More specifically, the pledge stipulates two major things: First, by 2030, every new building constructed in these cities will be net zero–in other words, they’ll produce as much energy as they consume (or get that energy from renewable sources). Second, by 2050, all buildings, new and old, will conform to the net-zero standards.
As part of the announcement, several mayors hinted at the rise of nationalist politics–and the attendant inaction on climate change policy. Clover Moore, Lord Mayor of Sydney, described the “shocking inaction by National Government here in Australia,” while Washington, D.C., Mayor Muriel Bowser noted that, “as the nation’s capital, Washington, D.C. has a unique responsibility to push for bold climate action.”
It’s an ambitious goal, considering that there are many hundreds of thousands of buildings in Manhattan alone, all of which would need to be retrofitted within the next three decades. On the other hand, as C40–the coalition of almost 100 mayors behind the pledge–points out, the stakes are high: Pollution from buildings can constitute up to 70% of overall emissions in some cities including Paris and Los Angeles, and research shows that hundreds of thousands of premature deaths are caused by increasing air pollution. (Even, as Curbed‘s Alissa Walker rightly points out, transit pollution is an even bigger hurdle for some cities.)
As many mayors also noted, there are economic benefits to be had in the process. L.A.’s Eric Garcetti called the pledge a “moral necessity, an environmental imperative, and an economic opportunity,” while Vancouver’s mayor, Gregor Robertson, reported a 53% increase in green building jobs since 2010 in the city.
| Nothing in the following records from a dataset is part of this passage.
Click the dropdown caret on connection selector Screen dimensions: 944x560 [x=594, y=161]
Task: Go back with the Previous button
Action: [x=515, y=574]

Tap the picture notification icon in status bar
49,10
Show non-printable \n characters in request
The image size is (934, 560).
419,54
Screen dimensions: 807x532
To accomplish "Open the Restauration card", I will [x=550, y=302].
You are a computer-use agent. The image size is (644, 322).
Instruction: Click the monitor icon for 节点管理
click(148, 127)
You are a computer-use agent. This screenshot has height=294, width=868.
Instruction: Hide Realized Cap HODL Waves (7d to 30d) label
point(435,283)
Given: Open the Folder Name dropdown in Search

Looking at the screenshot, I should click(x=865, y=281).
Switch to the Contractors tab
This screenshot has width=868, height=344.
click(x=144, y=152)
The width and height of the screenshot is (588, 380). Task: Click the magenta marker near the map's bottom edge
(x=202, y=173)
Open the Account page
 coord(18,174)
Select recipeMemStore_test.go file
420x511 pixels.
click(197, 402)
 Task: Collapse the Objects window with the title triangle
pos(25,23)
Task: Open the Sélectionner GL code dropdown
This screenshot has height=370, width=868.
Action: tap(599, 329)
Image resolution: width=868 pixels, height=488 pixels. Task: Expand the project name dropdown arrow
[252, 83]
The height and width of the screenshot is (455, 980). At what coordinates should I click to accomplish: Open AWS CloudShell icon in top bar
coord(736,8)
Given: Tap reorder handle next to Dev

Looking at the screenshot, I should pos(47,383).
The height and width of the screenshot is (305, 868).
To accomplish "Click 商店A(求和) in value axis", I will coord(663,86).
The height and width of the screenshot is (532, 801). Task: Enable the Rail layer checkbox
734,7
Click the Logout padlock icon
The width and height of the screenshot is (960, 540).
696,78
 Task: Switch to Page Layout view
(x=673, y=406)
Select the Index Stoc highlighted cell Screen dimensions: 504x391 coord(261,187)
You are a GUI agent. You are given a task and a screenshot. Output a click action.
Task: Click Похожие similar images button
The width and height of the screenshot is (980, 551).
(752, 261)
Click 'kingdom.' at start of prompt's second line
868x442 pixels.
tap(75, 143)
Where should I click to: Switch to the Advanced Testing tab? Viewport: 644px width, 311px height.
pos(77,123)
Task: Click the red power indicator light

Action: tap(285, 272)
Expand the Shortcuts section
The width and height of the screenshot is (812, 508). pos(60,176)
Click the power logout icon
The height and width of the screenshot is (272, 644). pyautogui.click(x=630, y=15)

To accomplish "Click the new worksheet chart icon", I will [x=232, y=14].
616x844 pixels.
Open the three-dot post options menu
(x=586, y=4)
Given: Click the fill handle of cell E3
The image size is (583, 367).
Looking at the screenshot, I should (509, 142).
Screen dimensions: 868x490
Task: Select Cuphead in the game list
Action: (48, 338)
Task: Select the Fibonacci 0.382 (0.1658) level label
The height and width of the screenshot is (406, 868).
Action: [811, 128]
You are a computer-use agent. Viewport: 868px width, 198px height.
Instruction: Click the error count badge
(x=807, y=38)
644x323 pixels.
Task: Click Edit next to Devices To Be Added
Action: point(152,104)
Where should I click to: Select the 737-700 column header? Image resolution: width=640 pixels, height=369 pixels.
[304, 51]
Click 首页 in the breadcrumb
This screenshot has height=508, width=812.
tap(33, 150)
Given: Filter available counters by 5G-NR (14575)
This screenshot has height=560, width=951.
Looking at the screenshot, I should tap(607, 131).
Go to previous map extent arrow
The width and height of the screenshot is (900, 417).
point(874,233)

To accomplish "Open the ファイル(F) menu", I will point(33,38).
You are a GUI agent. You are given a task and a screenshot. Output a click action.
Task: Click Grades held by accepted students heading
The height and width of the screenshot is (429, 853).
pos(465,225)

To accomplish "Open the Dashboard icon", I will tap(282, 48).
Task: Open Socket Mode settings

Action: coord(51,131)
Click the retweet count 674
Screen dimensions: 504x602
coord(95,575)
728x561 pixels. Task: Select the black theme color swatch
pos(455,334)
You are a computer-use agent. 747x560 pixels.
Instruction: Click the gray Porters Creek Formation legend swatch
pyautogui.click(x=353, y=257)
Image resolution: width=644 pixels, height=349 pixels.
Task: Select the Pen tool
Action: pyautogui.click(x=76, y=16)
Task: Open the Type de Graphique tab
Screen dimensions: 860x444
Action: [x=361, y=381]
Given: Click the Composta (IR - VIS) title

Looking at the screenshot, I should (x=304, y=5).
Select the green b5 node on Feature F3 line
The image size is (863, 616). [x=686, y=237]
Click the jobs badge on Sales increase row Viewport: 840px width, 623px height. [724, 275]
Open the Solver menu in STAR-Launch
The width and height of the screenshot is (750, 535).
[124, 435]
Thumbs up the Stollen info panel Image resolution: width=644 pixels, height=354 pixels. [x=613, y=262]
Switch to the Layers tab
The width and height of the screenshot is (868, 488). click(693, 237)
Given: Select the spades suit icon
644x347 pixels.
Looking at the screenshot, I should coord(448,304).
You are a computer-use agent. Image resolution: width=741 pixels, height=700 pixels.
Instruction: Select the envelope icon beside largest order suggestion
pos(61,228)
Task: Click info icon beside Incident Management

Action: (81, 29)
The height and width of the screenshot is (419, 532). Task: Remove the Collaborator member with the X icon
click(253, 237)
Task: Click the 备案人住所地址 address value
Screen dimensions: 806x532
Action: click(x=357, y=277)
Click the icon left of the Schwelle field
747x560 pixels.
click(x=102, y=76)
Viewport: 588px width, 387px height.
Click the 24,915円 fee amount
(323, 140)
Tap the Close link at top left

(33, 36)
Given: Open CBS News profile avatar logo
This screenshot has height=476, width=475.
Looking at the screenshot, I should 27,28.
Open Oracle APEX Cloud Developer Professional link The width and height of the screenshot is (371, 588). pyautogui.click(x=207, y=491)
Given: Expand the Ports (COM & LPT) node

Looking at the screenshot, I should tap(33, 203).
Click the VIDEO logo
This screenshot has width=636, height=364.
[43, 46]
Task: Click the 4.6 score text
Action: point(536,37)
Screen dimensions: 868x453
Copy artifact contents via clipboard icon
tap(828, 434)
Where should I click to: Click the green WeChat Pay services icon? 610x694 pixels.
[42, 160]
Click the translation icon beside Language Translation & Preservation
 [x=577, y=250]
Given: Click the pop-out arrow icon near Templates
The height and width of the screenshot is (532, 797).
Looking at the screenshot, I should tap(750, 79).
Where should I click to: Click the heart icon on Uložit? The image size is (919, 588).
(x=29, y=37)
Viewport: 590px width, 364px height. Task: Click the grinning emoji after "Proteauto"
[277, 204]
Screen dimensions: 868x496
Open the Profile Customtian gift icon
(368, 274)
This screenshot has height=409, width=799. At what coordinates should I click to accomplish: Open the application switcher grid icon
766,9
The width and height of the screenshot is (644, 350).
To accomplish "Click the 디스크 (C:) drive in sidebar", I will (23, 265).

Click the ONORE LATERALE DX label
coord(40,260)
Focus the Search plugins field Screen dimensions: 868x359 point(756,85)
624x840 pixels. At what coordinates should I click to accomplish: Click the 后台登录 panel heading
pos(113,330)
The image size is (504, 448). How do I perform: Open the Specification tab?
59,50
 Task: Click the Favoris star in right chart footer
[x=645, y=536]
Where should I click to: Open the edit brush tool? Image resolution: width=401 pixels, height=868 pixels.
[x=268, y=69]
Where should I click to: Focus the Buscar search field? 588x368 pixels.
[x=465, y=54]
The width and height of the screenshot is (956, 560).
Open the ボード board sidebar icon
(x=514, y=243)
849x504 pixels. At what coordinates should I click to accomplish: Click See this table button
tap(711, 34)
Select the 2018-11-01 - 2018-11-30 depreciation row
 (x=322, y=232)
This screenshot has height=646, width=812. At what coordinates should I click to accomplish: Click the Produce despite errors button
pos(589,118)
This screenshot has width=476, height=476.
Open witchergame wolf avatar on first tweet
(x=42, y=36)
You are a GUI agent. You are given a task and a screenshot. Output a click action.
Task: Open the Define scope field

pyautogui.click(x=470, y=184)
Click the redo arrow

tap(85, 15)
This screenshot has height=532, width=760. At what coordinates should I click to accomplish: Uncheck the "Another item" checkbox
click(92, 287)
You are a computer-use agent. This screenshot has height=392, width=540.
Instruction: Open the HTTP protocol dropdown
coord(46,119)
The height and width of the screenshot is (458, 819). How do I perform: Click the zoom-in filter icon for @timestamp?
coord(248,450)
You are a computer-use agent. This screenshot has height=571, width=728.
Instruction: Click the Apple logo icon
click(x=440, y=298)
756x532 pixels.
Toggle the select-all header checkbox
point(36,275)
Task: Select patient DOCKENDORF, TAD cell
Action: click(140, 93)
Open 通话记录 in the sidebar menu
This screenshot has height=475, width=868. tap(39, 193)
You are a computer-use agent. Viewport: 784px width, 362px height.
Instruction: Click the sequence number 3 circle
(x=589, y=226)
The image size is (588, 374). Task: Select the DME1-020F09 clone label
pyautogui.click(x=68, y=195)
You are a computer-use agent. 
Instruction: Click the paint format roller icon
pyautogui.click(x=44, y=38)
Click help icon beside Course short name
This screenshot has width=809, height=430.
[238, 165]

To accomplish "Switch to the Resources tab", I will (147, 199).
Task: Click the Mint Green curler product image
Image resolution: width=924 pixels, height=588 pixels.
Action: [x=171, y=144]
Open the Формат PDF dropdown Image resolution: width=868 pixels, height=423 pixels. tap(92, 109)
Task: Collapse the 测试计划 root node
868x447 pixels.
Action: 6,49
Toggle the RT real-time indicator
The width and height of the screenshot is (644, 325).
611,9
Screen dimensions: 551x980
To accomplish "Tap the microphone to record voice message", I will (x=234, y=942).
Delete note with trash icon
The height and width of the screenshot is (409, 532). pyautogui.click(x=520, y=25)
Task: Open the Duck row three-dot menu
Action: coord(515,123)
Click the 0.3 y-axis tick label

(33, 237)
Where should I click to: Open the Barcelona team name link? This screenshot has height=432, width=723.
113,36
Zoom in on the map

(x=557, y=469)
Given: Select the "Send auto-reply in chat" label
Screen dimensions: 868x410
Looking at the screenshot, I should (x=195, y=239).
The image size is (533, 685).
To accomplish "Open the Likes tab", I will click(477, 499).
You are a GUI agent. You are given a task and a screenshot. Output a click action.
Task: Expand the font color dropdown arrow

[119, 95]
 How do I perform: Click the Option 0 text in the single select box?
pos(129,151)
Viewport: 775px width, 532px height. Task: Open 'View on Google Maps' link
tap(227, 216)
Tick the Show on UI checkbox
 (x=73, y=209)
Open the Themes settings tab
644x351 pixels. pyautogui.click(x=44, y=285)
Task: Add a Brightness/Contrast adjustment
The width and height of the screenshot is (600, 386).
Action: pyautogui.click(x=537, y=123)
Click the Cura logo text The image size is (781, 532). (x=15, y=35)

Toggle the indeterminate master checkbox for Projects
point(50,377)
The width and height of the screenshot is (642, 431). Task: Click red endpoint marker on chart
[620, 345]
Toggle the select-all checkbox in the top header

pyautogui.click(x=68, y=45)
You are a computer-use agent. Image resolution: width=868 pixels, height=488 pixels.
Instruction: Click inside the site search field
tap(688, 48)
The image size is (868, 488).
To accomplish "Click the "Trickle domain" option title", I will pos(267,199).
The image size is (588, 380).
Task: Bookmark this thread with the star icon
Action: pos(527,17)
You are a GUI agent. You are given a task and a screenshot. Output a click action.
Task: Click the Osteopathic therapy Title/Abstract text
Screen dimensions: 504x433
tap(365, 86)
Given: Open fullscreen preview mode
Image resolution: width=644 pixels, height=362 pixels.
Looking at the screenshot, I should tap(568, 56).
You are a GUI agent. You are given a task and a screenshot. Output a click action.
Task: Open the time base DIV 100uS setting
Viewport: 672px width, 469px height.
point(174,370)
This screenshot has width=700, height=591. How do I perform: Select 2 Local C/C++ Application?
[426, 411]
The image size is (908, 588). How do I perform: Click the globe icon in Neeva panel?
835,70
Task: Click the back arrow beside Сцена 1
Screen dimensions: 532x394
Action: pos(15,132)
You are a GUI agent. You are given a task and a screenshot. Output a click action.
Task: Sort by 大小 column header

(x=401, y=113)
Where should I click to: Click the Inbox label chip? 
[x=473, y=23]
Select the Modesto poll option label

There’s another opportunity for cities in adopting net-zero standards to focus on: Social and economic equity. The Rocky Mountain Institute’s Kelly Vaughn, writing about its national “Getting To Zero” forum focused on net zero standards in cities this spring, reports that these new standards could be an avenue for cities that want to raise the standard of living for all citizens. In many cities, poor and disinvested communities are among the most air-polluted. They also pay higher energy costs due to poorly insulated and inefficient building design; A recent report from the American Council for an Energy-Efficient Economy found that even making low-income housing as energy efficient as the average house in the U.S. would cut 35% of energy costs. Making all housing–especially affordable and low-income buildings–net zero could, feasibly, help make citizens healthier and cost them less to heat.
Time will tell if every city throwing its weight behind the pledge will do it in a way that promotes economic justice along with environmental justice.